+++ Exercise material

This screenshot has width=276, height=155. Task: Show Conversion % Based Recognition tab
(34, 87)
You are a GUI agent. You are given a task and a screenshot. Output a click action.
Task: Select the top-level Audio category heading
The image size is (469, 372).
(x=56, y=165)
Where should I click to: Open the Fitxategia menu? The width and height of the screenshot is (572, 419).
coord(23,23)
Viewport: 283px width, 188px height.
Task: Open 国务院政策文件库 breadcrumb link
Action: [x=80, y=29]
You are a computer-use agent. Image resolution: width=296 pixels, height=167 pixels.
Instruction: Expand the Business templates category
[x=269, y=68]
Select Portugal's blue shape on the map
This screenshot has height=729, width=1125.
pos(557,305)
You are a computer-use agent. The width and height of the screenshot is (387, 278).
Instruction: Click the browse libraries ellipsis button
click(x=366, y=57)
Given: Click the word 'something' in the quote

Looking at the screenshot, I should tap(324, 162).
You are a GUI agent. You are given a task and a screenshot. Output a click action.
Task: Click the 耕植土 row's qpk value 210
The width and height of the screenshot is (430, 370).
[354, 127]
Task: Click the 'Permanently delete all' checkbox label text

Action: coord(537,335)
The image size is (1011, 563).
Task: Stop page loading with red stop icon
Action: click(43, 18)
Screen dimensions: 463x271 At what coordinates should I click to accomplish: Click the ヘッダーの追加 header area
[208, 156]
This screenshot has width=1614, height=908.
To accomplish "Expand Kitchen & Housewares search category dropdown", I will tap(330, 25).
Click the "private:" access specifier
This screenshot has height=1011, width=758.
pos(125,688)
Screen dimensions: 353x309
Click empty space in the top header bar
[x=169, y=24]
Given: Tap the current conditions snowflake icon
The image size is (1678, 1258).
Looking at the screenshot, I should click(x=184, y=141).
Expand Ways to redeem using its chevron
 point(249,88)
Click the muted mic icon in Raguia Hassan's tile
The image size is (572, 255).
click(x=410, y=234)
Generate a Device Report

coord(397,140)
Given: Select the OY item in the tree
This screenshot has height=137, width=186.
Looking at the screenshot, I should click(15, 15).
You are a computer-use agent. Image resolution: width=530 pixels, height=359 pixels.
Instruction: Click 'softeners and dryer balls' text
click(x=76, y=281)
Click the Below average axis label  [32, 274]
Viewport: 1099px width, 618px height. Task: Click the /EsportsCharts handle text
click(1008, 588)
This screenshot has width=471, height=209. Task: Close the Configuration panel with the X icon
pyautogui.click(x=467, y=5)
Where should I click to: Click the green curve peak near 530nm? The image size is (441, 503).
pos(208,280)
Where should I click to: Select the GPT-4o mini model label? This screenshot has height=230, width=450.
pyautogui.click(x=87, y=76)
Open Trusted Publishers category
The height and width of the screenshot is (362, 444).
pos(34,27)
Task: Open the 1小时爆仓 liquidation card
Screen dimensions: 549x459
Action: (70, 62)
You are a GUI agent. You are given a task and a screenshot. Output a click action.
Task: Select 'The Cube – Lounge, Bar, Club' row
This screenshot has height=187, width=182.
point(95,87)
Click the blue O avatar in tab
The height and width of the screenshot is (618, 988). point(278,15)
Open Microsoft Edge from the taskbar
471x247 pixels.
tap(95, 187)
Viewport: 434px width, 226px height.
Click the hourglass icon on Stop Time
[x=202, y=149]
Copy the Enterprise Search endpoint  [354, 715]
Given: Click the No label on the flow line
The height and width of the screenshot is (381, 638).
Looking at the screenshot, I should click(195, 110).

++++++

# [Goal of the exercise]
If a line in the entries contains "computer", copy it.

# [Solution below]
You are a computer-use agent. Image resolution: width=296 pixels, height=167 pixels.
You are a computer-use agent. The width and height of the screenshot is (387, 278).
You are a computer-use agent. Image resolution: width=530 pixels, height=359 pixels.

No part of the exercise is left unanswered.